In an effort to make sure that my children understand the meaning and significance of Easter, I have worked very hard to put in place family traditions that hopefully will not die in the next generation. When the children were younger, I remember saying to Don, "I have managed to make this week more stressful than Christmas!" Now, it is not stressful at all, but a week that I, too, anticipate. I am realizing that this week I am breaking away, but it is not intentional at all!

Palm Sunday we were in Santa Barbara. Monday evening held a beloved small group faculty meeting. Wednesday we will back in Santa Barbara for a wonderful occassion of watching our son get the Westmont Warrior Golden Eagle scholar/athlete award. And throughout this week, the three who remain at home are taking their standardized tests. So, the challenge here will be to integrate the traditions as we have time.

After Palm Sunday, I like to decorate the house for Easter. Then it is on to preparing our hearts.

On Monday, we watch the Disney movie Prince of Egypt.

On Tuesday evening we watch The Ten Commandments, you know, the one with Charlton Heston.

On Wednesday evening, we have a "Chametz" ceremony where we clean our house of all leavened bread. It is actually a Jewish tradition that reminds us of the flight from Egypt, where the Israelites fled without their bread rising. It has double significance for us as the leaven reminds us of our sin and how we need the Messiah to take our sin away. After the ceremony we eat with matzo until Easter morning.

On Thursday we used to do a Passover Seder, but because of events in recent years, we save our Passover Seder until Good Friday.

On Friday, I prepare all day for the Seder. I set the table with care, a full formal setting for whoever will be spending the evening with us, along with a place setting for Elijah. We follow a Haggadah that I purchased years ago. I prepare a matzoh tosh, though I'd like to make or purchase a real one some day. I also prepare an afikoman bag, charoset, the Seder Plate, and the items that go on a Seder Plate: lamb shankbone, roasted eggs, parsley, and maror (I try to find the hottest I can find). We typically have lamb for dinner, with butter beans, carrots, potato latkes, a green salad, and then Passover cake with strawberries for dessert. Of course, we drink enough grape juice throughout the ceremony to make that a meal all by itself!

As we go through the ceremony, from the hand washing to the singing to the reading to the teaching, we are reminded each year of how God always comes through for us. Our Seder has become as a meaningful a meal to me as I can imagine. I think it is good to reflect on what God has done.

On Saturday, we dye eggs. We watch The Jesus Film and we go to bed early. Earlier in the week, I will have gone to purchase some special, meaningful Christian gifts for my loved ones to put in their Easter baskets.
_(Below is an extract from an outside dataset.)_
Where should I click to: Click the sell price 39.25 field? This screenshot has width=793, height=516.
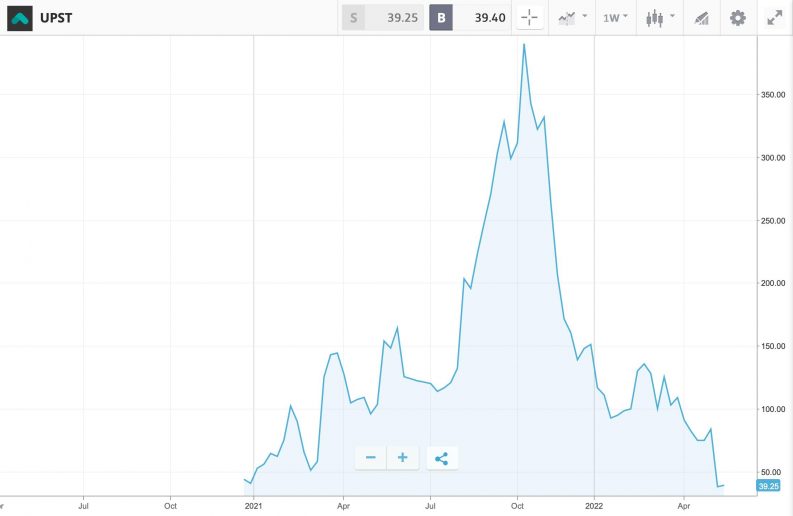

On Sunday, we go to sunrise service. As the sun rises and I sit in the amplitheater with 5000 other people, and I watch the cars pour in, I always contemplate how wonderful it would be if Christ would come back right in that moment. The amplitheater would be empty except for all of the blankets strewn all over. The cars would all be neatly parked and left there to be removed by someone else. I enjoy the worship, the teaching, the Word, and the whole service, but I always think how wonderful it would be if....

Typically on Sunday afternoon, we have all of the cousins over where we have the most awesome Easter egg hunt I have ever seen. Everyone brings the eggs that they took home the prior year, and this year they are filled again. The dads and the bigger cousins hide the eggs and the moms go through the Resurrection Eggs with the little ones. Then there is eating and swimming. And, by the way, we eat leavened bread and ham - not kosher!

That is how we spend Holy Week, and I love it!